La rinuncia, dunque, ancorchè notificata, in presenza di parte non costituita, determina automaticamente l’estinzione del processo.

2. Nella specie, alla declaratoria di estinzione non segue alcuna statuizione sulle spese, in assenza di attività difensiva della parte intimata.

3. Il tenore della pronuncia, che è di estinzione e non di rigetto o di inammissibilità od improponibilità, esclude l’applicabilità del D.P.R. 30 maggio 2002, n. 115, art. 13, comma 1 quater, inserito dalla L. 24 dicembre 2012, n. 228, art. 1, comma 17, prevedente l’obbligo, per il ricorrente non vittorioso, di versare una somma pari al contributo unificato già versato all’atto della proposizione dell’impugnazione, trattandosi di norma lato sensu sanzionatoria e comunque eccezionale ed in quanto tale di stretta interpretazione (cfr. Cass. 30 settembre 2015, n. 19560).

P.Q.M.

La Corte dichiara l’estinzione del processo; nulla per le spese.
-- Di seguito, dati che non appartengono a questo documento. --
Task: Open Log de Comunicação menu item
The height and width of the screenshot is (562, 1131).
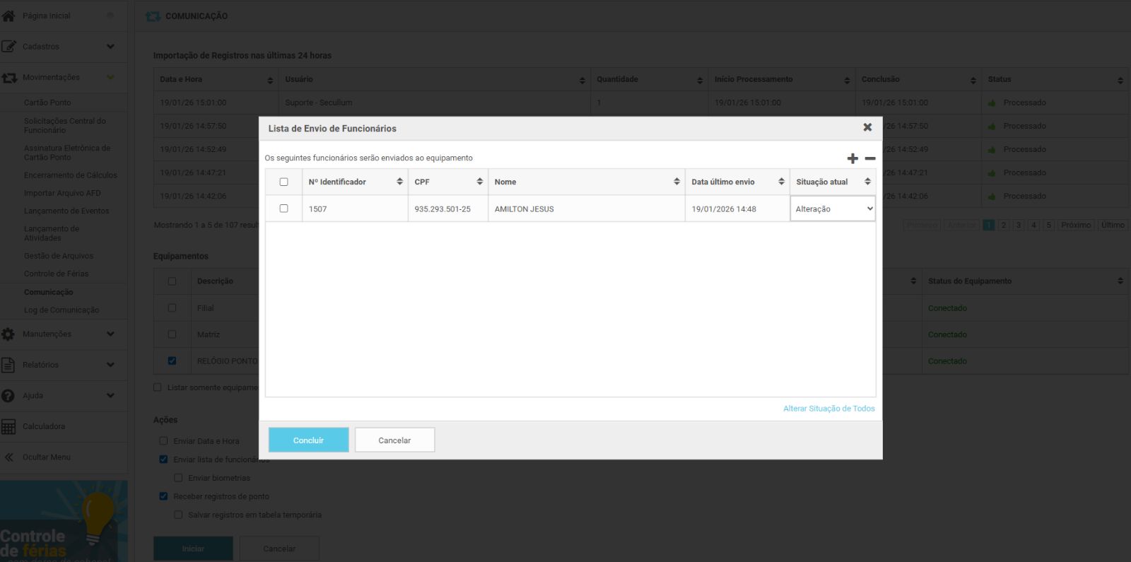Action: pos(61,310)
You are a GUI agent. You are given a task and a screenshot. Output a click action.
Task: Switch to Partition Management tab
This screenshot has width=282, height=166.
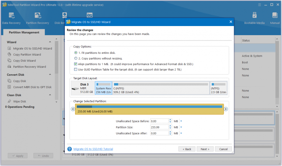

Ai sensi del D.P.R. 30 maggio 2002, n. 115, art. 13, comma 1 quater, dà atto della non sussistenza dei presupposti per il versamento, da parte della ricorrente, dell’ulteriore importo a titolo di contributo unificato pari a quello dovuto per il ricorso, a norma dello stesso art. 13, comma 1-bis.

Così deciso in Roma, nella camera di consiglio, il 18 giugno 2019.